Even without any peeps or plovers, there were some good birds to be found. A flock of a dozen or so red-breasted mergansers was hanging out at Jackson's Beach. There were several northern rough-winged swallows flitting over the lagoon at Fourth of July Beach, and they were using the nearby driftwood as perches:


Across the way at South Beach I didn't think there would be much out there when I first drove up, or at least I didn't think I would be able to see it with all the chop out there. A scan with binoculars, however, turned up surf scoters, horned grebes, harlequin ducks, a pair of long-tailed ducks (now in breeding plumage - the first time I've seen them decked out that way!), common loons, pelagic cormorants, and surf scoters. I still haven't been able to find any Pacific loons to add to the year list, though....I've got just a few more weeks to look for them before they've headed north for the summer.

False Bay was pretty empty except for some northern pintail and mew gulls. Over at the marshes were some stunning hooded mergansers, as well as some lesser scaup. The wetland areas also turned up my only year bird of the day - some singing common yellowthroat (148), along with the loons one of my main target species for the day.

I was back out on the water today (still no Pacific loons!), and it was cold. I keep telling people I think we've had all four seasons just in the month of April. Hopefully the sunshine returns with a little more force soon!

Thursday, April 22, 2010

Orca Eyeballs and Eagle Eggs

I work with a great group of naturalists and we are always coming up with new questions, doing research, and sharing answers as we continue to learn more about the local wildlife and ecosystem we love so much. Sometimes these questions that we don't know the answers to come from inquisitive passengers who stump us, and other times the questions come up over happy hour at the local pub. I did a post like this before, talking about male versus female sea stars and killer whale body temperatures - and apparently some other people come up with the same questions because over time this post continues to get a lot of hits! So here are a couple more of our interesting questions and their answers.....

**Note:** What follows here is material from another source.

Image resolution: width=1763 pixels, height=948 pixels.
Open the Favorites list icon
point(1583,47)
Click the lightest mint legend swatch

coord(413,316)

How big is a killer whale eyeball?
This question was asked by a child, and other than, "It must be larger than a human's", none of us really knew the answer. The internet, which often turns up answers to our questions, came up dry on this one, although I did learn that a blue whale eyeball is about 5-6 inches in diameter, and a human eyeball is about an inch in diameter. I e-mailed a local expert who does necropsies, and he didn't know either, so the question continued to spread. Finally, a scientist from NOAA who had participated in a killer whale necropsy sent us a photo, showing us definitively that the answer is a killer whale eyeball is just over two inches in diameter.

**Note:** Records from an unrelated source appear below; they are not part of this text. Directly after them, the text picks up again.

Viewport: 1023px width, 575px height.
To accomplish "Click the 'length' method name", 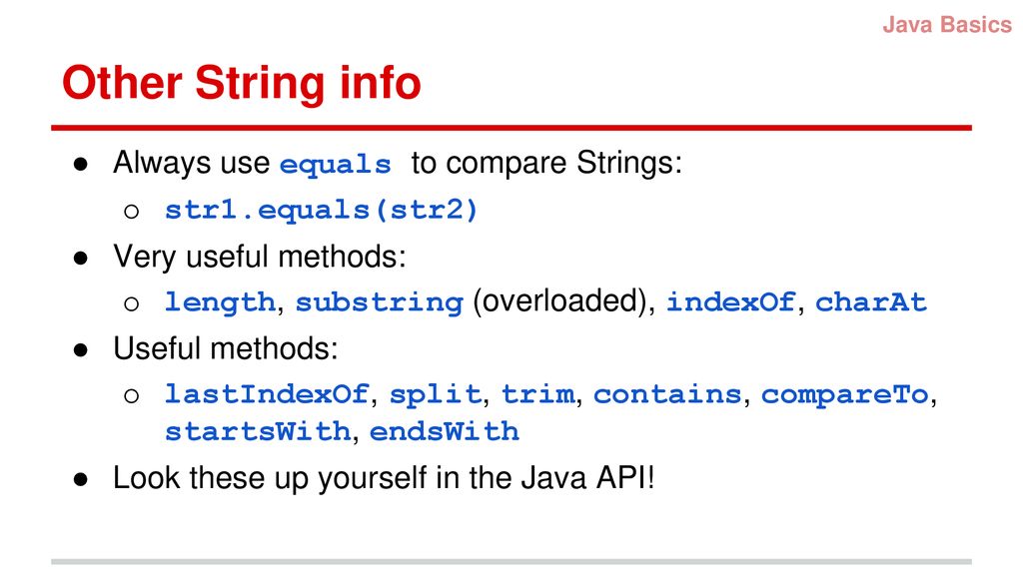I will (x=221, y=302).
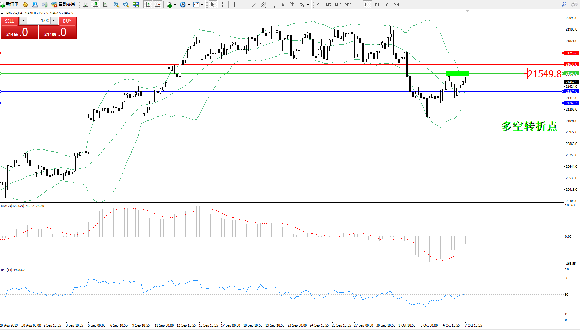
Task: Zoom out on the chart
Action: [x=126, y=5]
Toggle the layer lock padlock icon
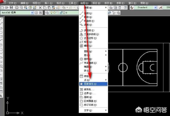 (x=61, y=13)
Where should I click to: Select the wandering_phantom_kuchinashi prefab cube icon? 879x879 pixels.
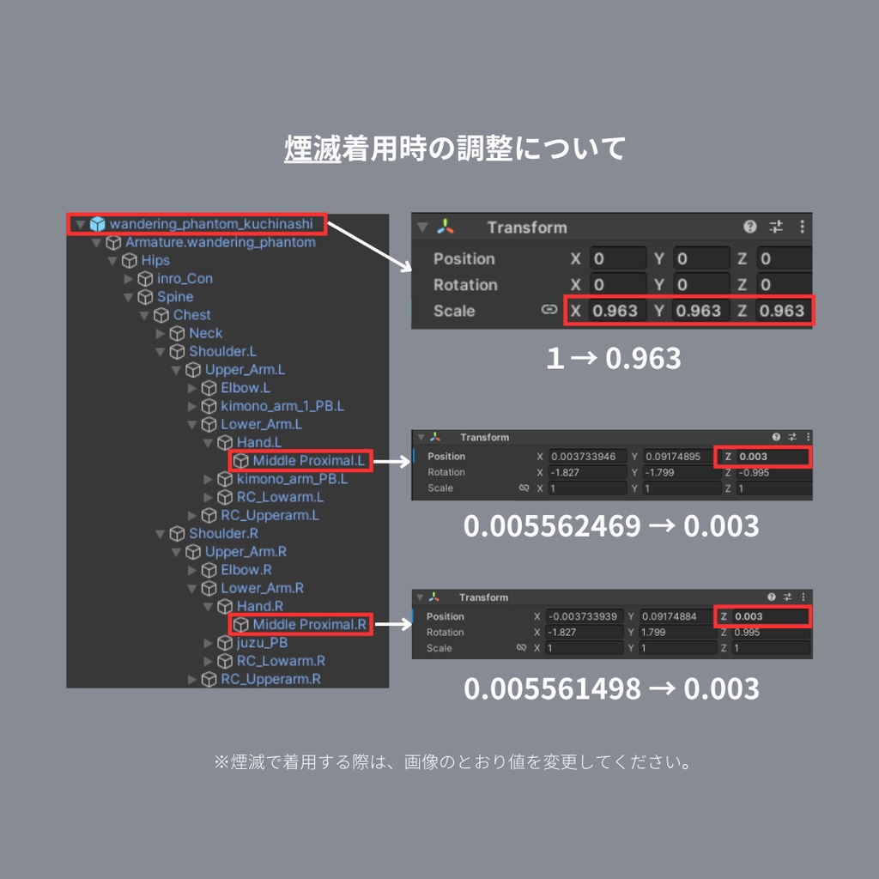click(x=99, y=224)
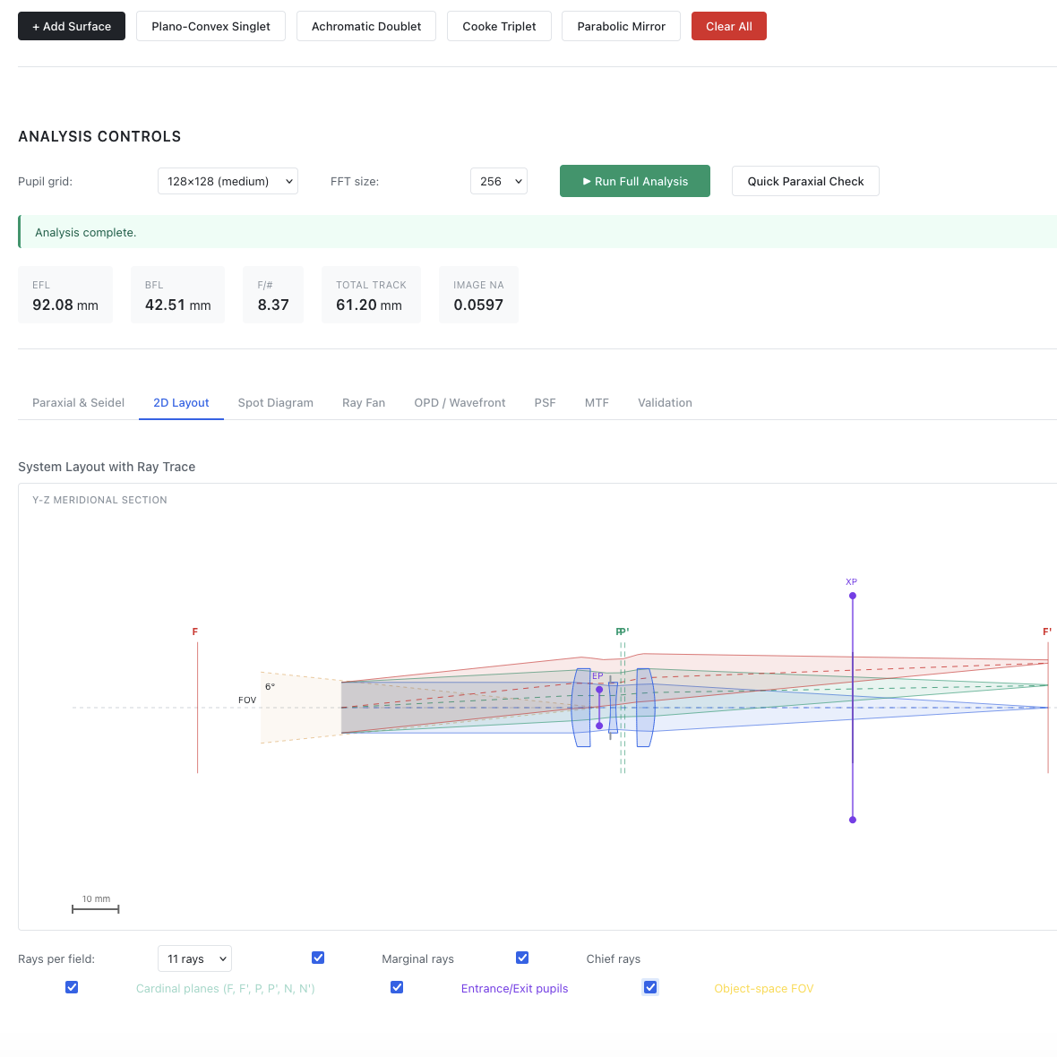The width and height of the screenshot is (1057, 1057).
Task: Click Quick Paraxial Check button
Action: coord(805,181)
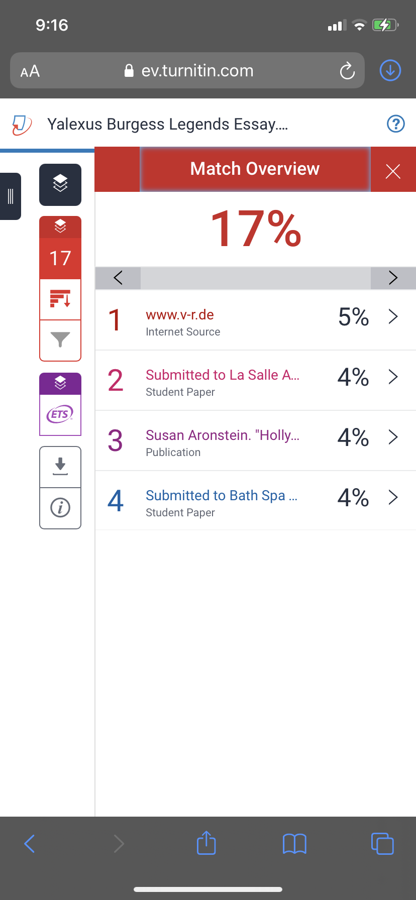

How big are bald eagle eggs?
The bald eagle is a large bird (with a body length of about 3 feet, a 6-7 foot wingspan, and a weight of 8-15 pounds), but how big is a bald eagle egg? I've compared a couple of different sources, and it sounds like an eagle egg is about 3 inches long and weighs about a quarter of a pound. So how does this compare to something like a Canada goose (body length up to 3.5 feet, 4-6 foot wingspan, weight of 6-14 pounds)? Goose eggs are just slightly larger.

Tuesday, April 20, 2010

Lopez Island Visit

I know I've mentioned it before, but it's amazing how rarely we get over to visit some of the other islands. Today, on a last-minute whim, we decided to visit Lopez Island, a place I haven't been in several years even though it's just a hop, skip, and a ferry ride away.

It was a drizzly day, but that didn't deter us from walking around a couple of different parks. Our first stop was Spencer Spit State Park, where I spotted my first barn swallow (145) of the season. Here is the view from the spit, as seen through the covered picnic shelter window:


Walking back along the spit, a drab bird larger than a sparrow caught my eye as it perched on top of a piece of driftwood. Much to my surprise, it was a female mountain bluebird (146), a bird I have never seen in San Juan County before. Too cool! It is listed in one of my field guides as being a rare migrant visitor to the islands between late March and mid-May, a time frame we are right in the middle of now. I have read of some other reports west of the Cascades as well, so maybe they are migrating a little further to the west this year.

After a stop for a bite to eat, we went to Shark Reef Sanctuary, my favorite place on the island. The first part of the trail meanders through the woods, where I found a couple of beautiful snails, like this one:


Then the trail comes out to the coastline, where you can look one mile across Cattle Pass to the Cattle Point Lighthouse on San Juan Island. I don't see the view from this side all that often! There were lots of harbor seals on the nearby rocks, and some beautiful yellow, blue, and white wildflowers in bloom which brightened the otherwise gray afternoon. Here was the view across the channel as a sail boat made its way up the pass:


There was one other surprising find here which I'll save for a separate post, but before long it was time to head back towards the ferry landing to catch a ride home. On the way we stopped to drive out along Fisherman's Bay, and while I had hoped to turn up another shorebird species, it was something completely different that had me pulling the car over....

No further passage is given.